As novas teologias da libertação são pluralistas e decoloniais.
Algumas
intuições da primeira Teologia da Libertação nos anos 70 são sempre atuais e
necessárias. No entanto, há muitos desafios novos e a própria compreensão do
pobre, hoje, se desdobra não somente no oprimido social, mas em categorias de
raça (negro, indígena, etc) e em relações de gênero. A partir de uma intuição
de Leonardo Boff, o próprio Sínodo da Amazônia, que colocou a Igreja à escuta
do grito do pobre, pediu que se unisse esse grito ao clamor da Terra que está
invadida, saqueada e ferida pelo mesmo sistema capitalista que oprime os pobres
e mata a vida.
Desde os seus
inícios, a Teologia da Libertação sempre insistiu na prioridade da
espiritualidade. A inserção junto aos oprimidos do mundo é caminho de
intimidade com o Deus de Jesus. Por isso, essas novas teologias da libertação
para os nossos dias conferem realce especial à espiritualidade e à mística,
presentes no meio do povo. Não qualquer espiritualidade e mística, mas aquela
espiritualidade dos olhos abertos sobre as feridas da realidade dos sofredores
e das mãos operosas para saná-las. As novas teologias pluralistas da libertação
desenvolvem uma mística profunda como
intimidade do amor a Deus, que se expressa por motivações e convicções-força
que dão sentido e rumo à vida.
Nesse contexto
atual, temos de ter coragem de enfrentar questões novas, como o desafio das
redes sociais, a radicalização do neoliberalismo, o fenômeno da ascensão da
direita em nível mundial e nacional.
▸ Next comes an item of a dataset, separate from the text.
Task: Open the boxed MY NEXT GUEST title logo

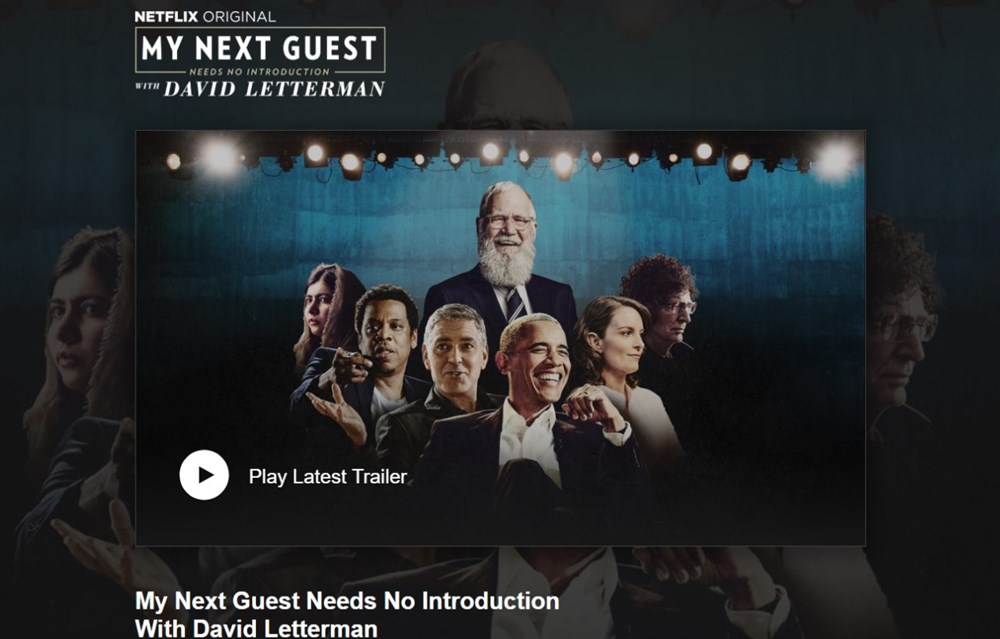Action: coord(260,49)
As novas teologias da libertação não podem
se eximir de tratar as formas diversas de convivência afetiva, além da
matrimonial, as importantes contribuições do Oriente para a humanidade e mesmo o
significado espiritual do Tantra. Não se trata de aceitar tudo isso como uma
miscelânea de crenças e propostas e sim de verificar cada uma à luz do
evangelho de Jesus que veio não para nos entregar doutrinas, mas para nos
ensinar a viver os valores do Reino: o amor incondicional, a compaixão, a
solidariedade e a ternura.
As novas
teologias da libertação para os nossos dias podem nos entusiasmar e convocar à com-paixão
pelos condenados e ofendidos. Elas nos animarão para, junto com outros,
assumirmos um compromisso de libertação do ser humano todo e de todos os seres
humanos, seja à luz da fé cristã, seja motivados/as pelo chamado do Espírito de
Amor em todas as tradições espirituais da humanidade.